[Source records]
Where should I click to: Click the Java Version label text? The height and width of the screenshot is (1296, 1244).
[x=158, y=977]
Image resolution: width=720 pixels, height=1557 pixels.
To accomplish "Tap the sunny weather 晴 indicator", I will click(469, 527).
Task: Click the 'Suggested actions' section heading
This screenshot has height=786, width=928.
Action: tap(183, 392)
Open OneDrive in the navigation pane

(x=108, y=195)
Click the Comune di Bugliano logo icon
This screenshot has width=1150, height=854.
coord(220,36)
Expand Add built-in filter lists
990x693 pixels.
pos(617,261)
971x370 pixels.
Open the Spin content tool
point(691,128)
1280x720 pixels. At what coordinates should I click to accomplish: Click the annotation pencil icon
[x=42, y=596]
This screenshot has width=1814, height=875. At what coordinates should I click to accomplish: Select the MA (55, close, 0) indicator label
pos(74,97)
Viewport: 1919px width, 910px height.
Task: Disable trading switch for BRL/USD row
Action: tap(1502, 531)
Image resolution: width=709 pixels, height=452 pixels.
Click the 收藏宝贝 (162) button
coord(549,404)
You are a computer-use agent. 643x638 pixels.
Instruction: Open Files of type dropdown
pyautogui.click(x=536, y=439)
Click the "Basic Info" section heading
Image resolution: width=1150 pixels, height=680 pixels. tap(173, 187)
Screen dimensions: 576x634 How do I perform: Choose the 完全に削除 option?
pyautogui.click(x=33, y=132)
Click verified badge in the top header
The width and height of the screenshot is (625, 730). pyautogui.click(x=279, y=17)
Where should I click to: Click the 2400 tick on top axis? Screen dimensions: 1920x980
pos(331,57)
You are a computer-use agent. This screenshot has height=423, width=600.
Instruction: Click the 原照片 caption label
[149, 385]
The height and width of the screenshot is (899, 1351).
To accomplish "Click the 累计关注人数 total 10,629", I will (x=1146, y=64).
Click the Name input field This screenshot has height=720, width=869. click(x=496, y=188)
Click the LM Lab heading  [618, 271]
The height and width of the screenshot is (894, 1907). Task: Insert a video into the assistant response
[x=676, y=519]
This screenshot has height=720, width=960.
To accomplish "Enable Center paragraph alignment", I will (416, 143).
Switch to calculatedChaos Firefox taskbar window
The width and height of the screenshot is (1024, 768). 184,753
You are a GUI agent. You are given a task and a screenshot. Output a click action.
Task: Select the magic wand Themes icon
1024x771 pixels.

> [Task directions]: Take the line that contains "Instruction: Open Files of type dropdown" and each line after it through the end of the records, and repeat them all exactly. Nothing else.

> [Task solution]:
Instruction: Open Files of type dropdown
pyautogui.click(x=536, y=439)
Click the "Basic Info" section heading
Image resolution: width=1150 pixels, height=680 pixels. tap(173, 187)
Screen dimensions: 576x634 How do I perform: Choose the 完全に削除 option?
pyautogui.click(x=33, y=132)
Click verified badge in the top header
The width and height of the screenshot is (625, 730). pyautogui.click(x=279, y=17)
Where should I click to: Click the 2400 tick on top axis? Screen dimensions: 1920x980
pos(331,57)
You are a computer-use agent. This screenshot has height=423, width=600.
Instruction: Click the 原照片 caption label
[149, 385]
The height and width of the screenshot is (899, 1351).
To accomplish "Click the 累计关注人数 total 10,629", I will (x=1146, y=64).
Click the Name input field This screenshot has height=720, width=869. click(x=496, y=188)
Click the LM Lab heading  [618, 271]
The height and width of the screenshot is (894, 1907). Task: Insert a video into the assistant response
[x=676, y=519]
This screenshot has height=720, width=960.
To accomplish "Enable Center paragraph alignment", I will (416, 143).
Switch to calculatedChaos Firefox taskbar window
The width and height of the screenshot is (1024, 768). 184,753
You are a GUI agent. You are given a task and a screenshot. Output a click action.
Task: Select the magic wand Themes icon
1024x771 pixels.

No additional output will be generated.